Kuchnia

Christmas cake

ŚWIĄTECZNY TORT FAULT LINE. Z KORZENNYM HIBISKUSEM, KREMEM PRALINOWYM I CHRUPIĄCĄ NIESPODZIANKĄ PIERNIKOWO-ORZECHOWĄ

Ciasto

250 g mąki pszennej

60 g mąki ziemniaczanej

2 łyżeczki proszku do pieczenia

1/4 łyżeczki soli

220 g cukru pudru

155 g miękkiego masła

3 jajka (rozmiar M, lub 2 jaja XL)

120 g mleka

1 łyżka rumu 80% Stroh

Wszystkie składniki powinny być w temperaturze pokojowej.

Przesiewamy mąki, proszek oraz sól, odkładamy. Masło ucieramy na puch z cukrem pudrem – przynajmniej 7-8 minut, a najlepiej nawet więcej. Dodajemy jedno jajko i dwa żółtka, 2 białka odkładamy (na pianę). Następnie dodajemy na przemian suche składniki i mleko z rumem, w 2-3 turach, po każdym dodaniu miksując tylko do połączenia. Na końcu delikatnie łączymy z ubitą na sztywną pianą z odłożonych 2 białek.

Ciasto przekładamy do tortownicy wyłożonej papierem do pieczenia (dno), boki smarujemy masłem i oprószamy mąką.

Ciasto pieczemy w 165 C, ok 50-60 minut, do suchego patyczka

Korzenny syrop z hibiskusa

100 g wody

10-15 g suszonego hibiskusa (może być w postaci herbatki)

135 g drobnego cukru

1 łyżka rumu 80% Stroh

po 1/4 łyżeczki cynamonu, mielonych goździków i kardamonu

sok z 1/2 cytryny (lub nieco więcej)

Wodę gotujemy z hibiskusem, po kilku minutach dodajemy cukier i gotujemy jeszcze 5-7 minut, aż syrop nieco zgęstnieje.

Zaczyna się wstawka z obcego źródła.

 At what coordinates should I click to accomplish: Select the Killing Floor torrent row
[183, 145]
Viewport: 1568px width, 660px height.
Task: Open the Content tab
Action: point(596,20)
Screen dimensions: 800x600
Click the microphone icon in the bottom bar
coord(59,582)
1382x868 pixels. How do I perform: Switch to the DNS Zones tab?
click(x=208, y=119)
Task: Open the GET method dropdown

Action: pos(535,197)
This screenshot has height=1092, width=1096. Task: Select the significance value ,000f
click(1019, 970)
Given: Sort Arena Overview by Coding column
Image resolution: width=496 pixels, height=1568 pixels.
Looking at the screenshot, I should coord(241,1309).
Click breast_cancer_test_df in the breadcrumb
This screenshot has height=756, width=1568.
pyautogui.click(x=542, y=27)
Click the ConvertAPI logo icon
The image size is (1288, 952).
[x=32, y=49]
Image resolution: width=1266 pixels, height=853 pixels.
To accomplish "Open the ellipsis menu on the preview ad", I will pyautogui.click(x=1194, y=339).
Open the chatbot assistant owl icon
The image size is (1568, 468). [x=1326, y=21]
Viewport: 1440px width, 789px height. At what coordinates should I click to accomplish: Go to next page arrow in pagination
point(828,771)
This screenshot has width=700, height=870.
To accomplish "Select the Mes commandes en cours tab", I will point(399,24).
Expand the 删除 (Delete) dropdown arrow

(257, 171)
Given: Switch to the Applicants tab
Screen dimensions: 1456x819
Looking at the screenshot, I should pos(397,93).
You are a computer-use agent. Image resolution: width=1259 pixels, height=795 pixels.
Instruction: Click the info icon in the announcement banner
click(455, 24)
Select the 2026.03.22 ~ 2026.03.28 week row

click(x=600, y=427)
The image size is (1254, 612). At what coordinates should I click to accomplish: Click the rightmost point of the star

Lekko studzimy i dodajemy resztę składników, mieszamy i odkładamy na kilka godzin, żeby smaki się przegryzły. Po tym czasie można syrop jeszcze delikatnie doprawić, dodać więcej soku z cytryny lub rumu – jeśli chcecie.

Muślinowy krem pralinowy

375 g mleka 3,2 %

laska wanilii

5 żółtek

100 g cukru

35 g skrobi kukurydzianej

200 g miękkiego masła

100 g praliny orzechowej (z tego przepisu, z tym, robimy pastę pralinową na samych orzechach laskowych i cukrze, bez dodatku czekolady i płatków kukurydzianych)

1 lyżka rumu 80% Stroh

Mleko z wanilią doprowadzamy do wrzenia, w międzyczasie ubijamy na puch żółtka z cukrem pod koniec dodając skrobię kukurydzianą. Masę zalewamy gorącym mlekiem i miksujemy do połączenia, następnie przelewamy do garnka i cały czas mieszając podgrzewamy do 82 C – powinien powstać dość gęsty budyń.

Gotowy budyń przekładamy do płaskiego naczynia, przykrywamy folią i lekko studzimy. Następnie dodajemy połowę masła, mieszamy i odkładamy. Budyń studzimy w temperaturze pokojowej!

Kiedy całkiem wystygnie, miksujemy na puszystą masę z resztą masła, na koniec dodajemy pralinę i rum.

Kruszonka orzechowo piernikowa

40 g masła

40 g cukru brązowego

80 g mąki

2 łyżeczki przyprawy do piernika

ok. 20 g posiekanych, uprażonych orzechów laskowych

Masło rozpuszczamy na patelni, dodajemy cukier, mąkę przesianą z przyprawą i mieszamy. Kruszonkę pieczemy ok. 10-15 minut w 175 C, następnie studzimy i tego samego lub następnego dnia ponownie pieczemy, tylko w niższej temperaturze ok. 140-150 C i przez ok. 30 minut. Dzięki temu kruszonka będzie dłużej krucha, można ją też długo przechowywać.

Przed przełożeniem mieszamy ją z prażonymi orzechami.

Krem do obłożenia I

120 g miękkiego masła

175 g słodzonego mleka skondensowanego

1/4 łyżeczki soli

1 -2 łyżeczki rumu 80 % Stroh

30 g praliny orzechowej (tej samej, którą dodajemy do kremu muślinowego)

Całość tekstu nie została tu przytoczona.